Congressional lawmakers received some of the first doses of the coronavirus vaccine in the final weeks of 2020 as part of a plan to keep the gears of government turning.
The nation’s top infectious disease expert, Dr. Anthony Fauci, urged U.S. elected leaders to avail themselves of the shots as a matter of national security—and to lead by example.
But images of politicians getting some of the first stabs at immunity ahead of so many doctors and nurses prompted allegations about “cutting in line” and ignited debate over who gets priority in a vaccine rollout mired by scarcity and delays.
In Santa Clara County, where Latino communities disproportionately impacted by the coronavirus are seeing lower vaccination rates, local elected leaders are making a point of waiting their turn in the interest of equity.

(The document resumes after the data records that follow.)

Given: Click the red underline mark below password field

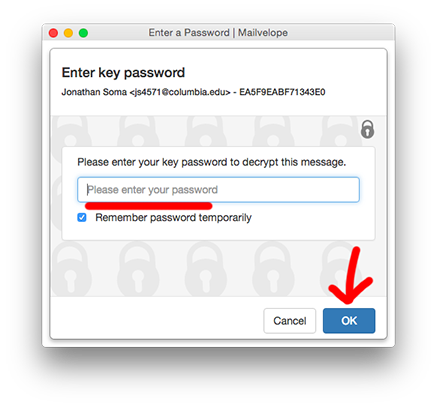Looking at the screenshot, I should click(x=149, y=206).
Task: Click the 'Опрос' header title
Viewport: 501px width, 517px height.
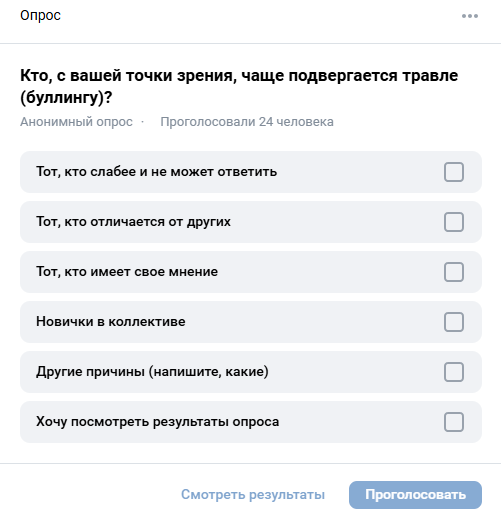Action: [x=40, y=16]
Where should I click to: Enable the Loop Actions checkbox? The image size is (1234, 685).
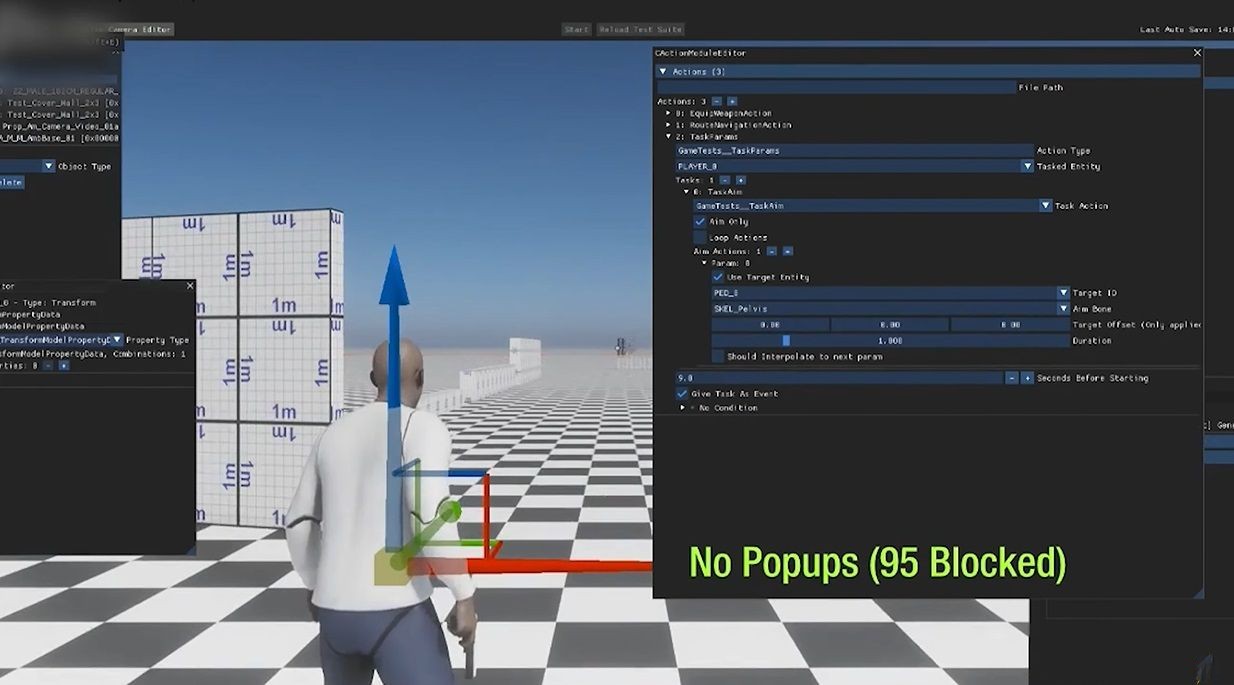point(700,237)
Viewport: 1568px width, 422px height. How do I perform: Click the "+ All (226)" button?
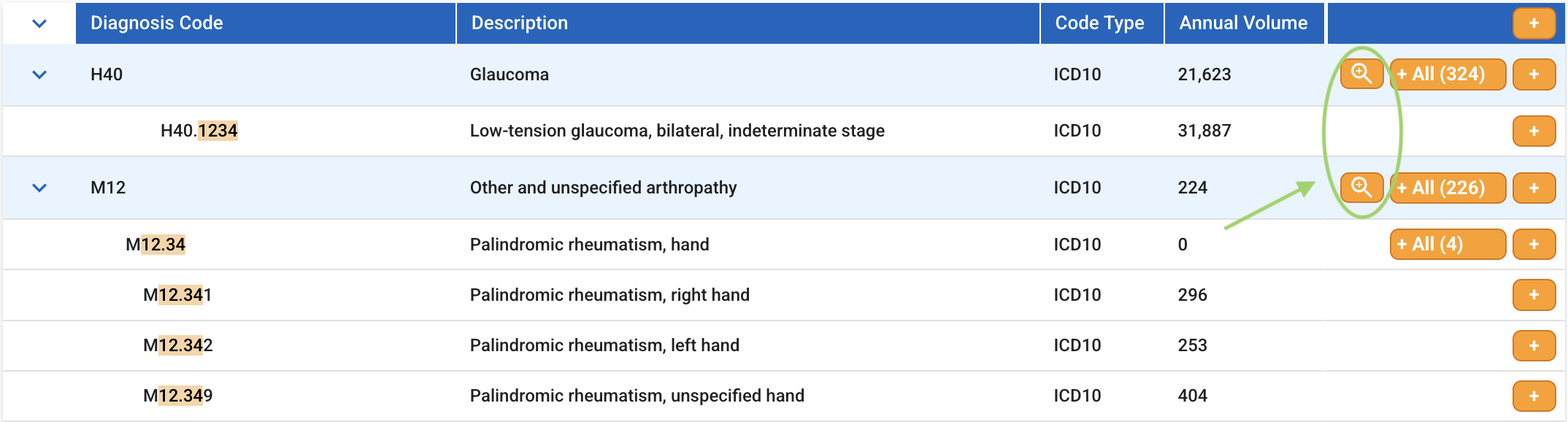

To date, according to a survey by this news organization, none of San Jose’s 11 City Council members or five county supervisors have received the vaccine, which is now offered to anyone over the age of 65.
Though Supervisor Joe Simitian, who’s 68, meets the age eligibility for the vaccine, he said he’s going through the same process as anyone to schedule his doses. Fellow supervisors Cindy Chavez, Mike Wasserman, Susan Ellenberg and Otto Lee affirmed that they, too, have yet to get vaccinated.
The same holds true for San Jose Mayor Sam Liccardo, Vice Mayor Chappie Jones and councilors Magdalena Carrasco, Sergio Jimenez, Raul Peralez, Sylvia Arenas, Dev Davis, Matt Mahan, Pam Foley, Maya Esparza and Dave Cohen.
Esparza, who represents ZIP codes with some of the highest coronavirus mortality rates, said she’s more focused on helping constituents get tested and vaccinated.
“San Jose has two-thirds of the county’s Covid cases,” the District 7 rep said in a phone call, “and it’s critical to our recovery as a city to make sure that we vaccinate those who are most vulnerable—particularly those in the East Side and our essential workers.”
Latinos comprise a quarter of the county’s population but more than half its Covid-19 infections—a disparity reflected throughout the state. Despite bearing the brunt of the pandemic, however, little more than 4 percent of the South Bay’s Latinx residents have been vaccinated. According to data provided by local health authorities, nearly 9 percent of the county’s white denizens have been inoculated.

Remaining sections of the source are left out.